- **COMPLETE THE FOLLOWING**
1. In the garnishment passage, what is served on the garnishee to start a garnishment proceeding?
2. Name every court case that the garnishment passage cites by its case name.
3. Reproduce word for word the stretch of the garnishment passage from "In the instant" through "attachment and garnishment.".

Thus, in Winternitz's Appeal, 40 Pa. 490 (1861), our Supreme Court found no difficulty in upholding the execution upon a refund owed by the sheriff when the money to pay the refund was only held pending its distribution to the judgment debtor. See also Sullivan v. Tinker, 140 Pa. 35 (1891). Thus, the exception developed that funds or property are not in custodia legis when the public purpose for which the funds were being held has been discharged. 7 C.J.S., Attachment § 88. As the Supreme Court stated in Weicht v. Automobile Banking Corp., 354 Pa. 433 (1946):
"The reason for the immunity of property in custodia legis is that to permit attachment or execution thereon by others would require a public officer to appear and defend a multitude of actions regarding the right to possession and would cause confusion and delay in the execution of legal process. Protection of the rule of custodia legis is removed when the purpose for which the property is held has been achieved . . . . [I]n this case nothing remained to be done except the manual delivery of the automobile, and that was not sufficient to prevent the . . . attachment." Id. at 434-35.
In cases where property or money is held by the Commonwealth, one of its subdivisions, or an agency thereof, and simply awaits distribution to a judgment debtor, the policy behind the doctrine of custodia legis is not frustrated by permitting garnishment.*fn3 Hence, the
[ 239 Pa. Super. Page 32]
doctrine should not apply. Ostroff v. Yaslyk, 204 Pa. Superior Ct. 66 (1964), rev'd on other grounds, 419 Pa. 183 (1965).
In the instant case, the lower court sought to harmonize its result with the Weicht Case by explaining that herein plaintiff sought to attach a general treasury fund into which many accounts are routinely commingled. At this stage of the proceedings, however, no such attachment is possible, and the lower court's rationale tends to blur a fine distinction between attachment and garnishment.
Garnishment is a proceeding wherein the judgment creditor seeks to determine whether the garnishee owes a debt to the judgment debtor, or has property of the judgment debtor in his possession.*fn4 The garnishment proceeding starts with service upon the garnishee of a writ of execution and interrogatories. The object of the interrogatories is to determine whether the suspected debt exists.*fn5 The judgment previously obtained by the judgment creditor works an equitable assignment of the debt owed to the judgment debtor to the extent necessary to satisfy the judgment;*fn6 and, the judgment creditor stands in the same position vis a vis the garnishee as would the judgment debtor.*fn7 After the garnishment, the only obligations upon the garnishee are to answer the interrogatories and to notify the judgment debtor, by registered or certified mail at his last known address, of the impending garnishment proceedings.*fn8 This having been done, the garnishee need only await the court's
[ 239 Pa. Super. Page 33]
determination of to whom the debt should be paid. No attachment of any fund will be necessary unless the garnishee refuses to repay the debt, in which case the judgment creditor may execute on the garnishment "judgment" just as the judgment debtor might have done if he had obtained the judgment against his debtor, the garnishee herein.*fn9 Hence, the question of commingling of accounts, at least at this stage of the proceedings, is irrelevant.

- **STORED DATA**
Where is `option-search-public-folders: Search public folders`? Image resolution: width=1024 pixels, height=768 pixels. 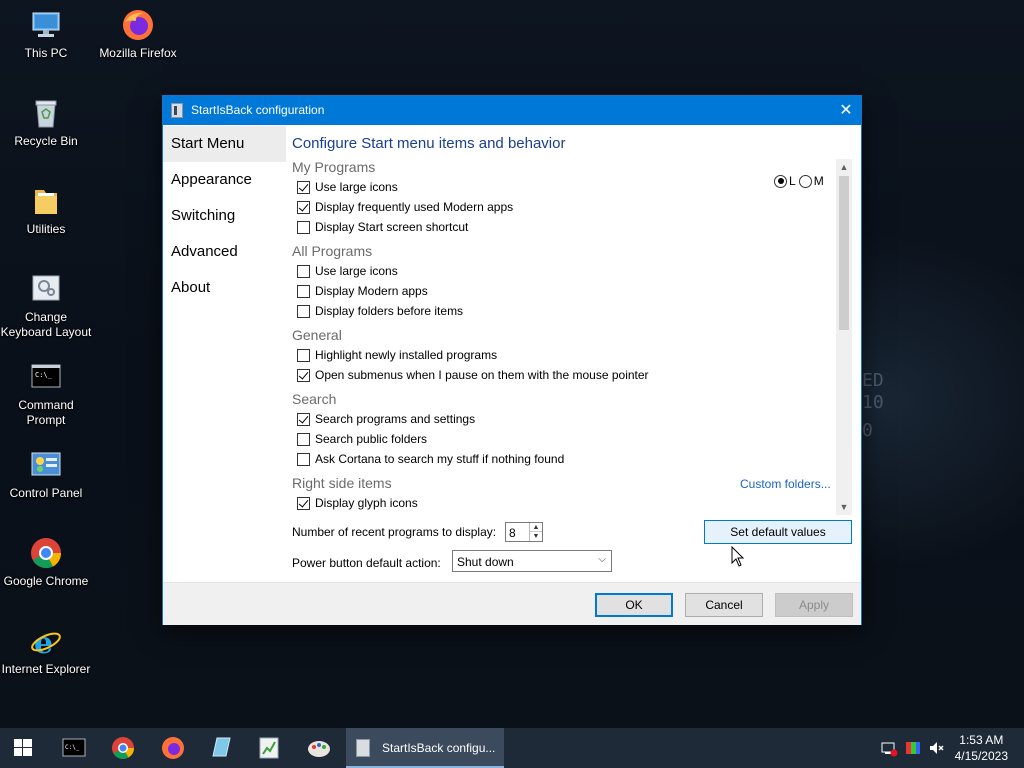 option-search-public-folders: Search public folders is located at coordinates (362, 439).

- **TASK-BY-TASK OUTPUTS**
1. A writ of execution and interrogatories.

2. Winternitz's Appeal; Sullivan v. Tinker; Weicht v. Automobile Banking Corp.; Ostroff v. Yaslyk

3.
In the instant case, the lower court sought to harmonize its result with the Weicht Case by explaining that herein plaintiff sought to attach a general treasury fund into which many accounts are routinely commingled. At this stage of the proceedings, however, no such attachment is possible, and the lower court's rationale tends to blur a fine distinction between attachment and garnishment.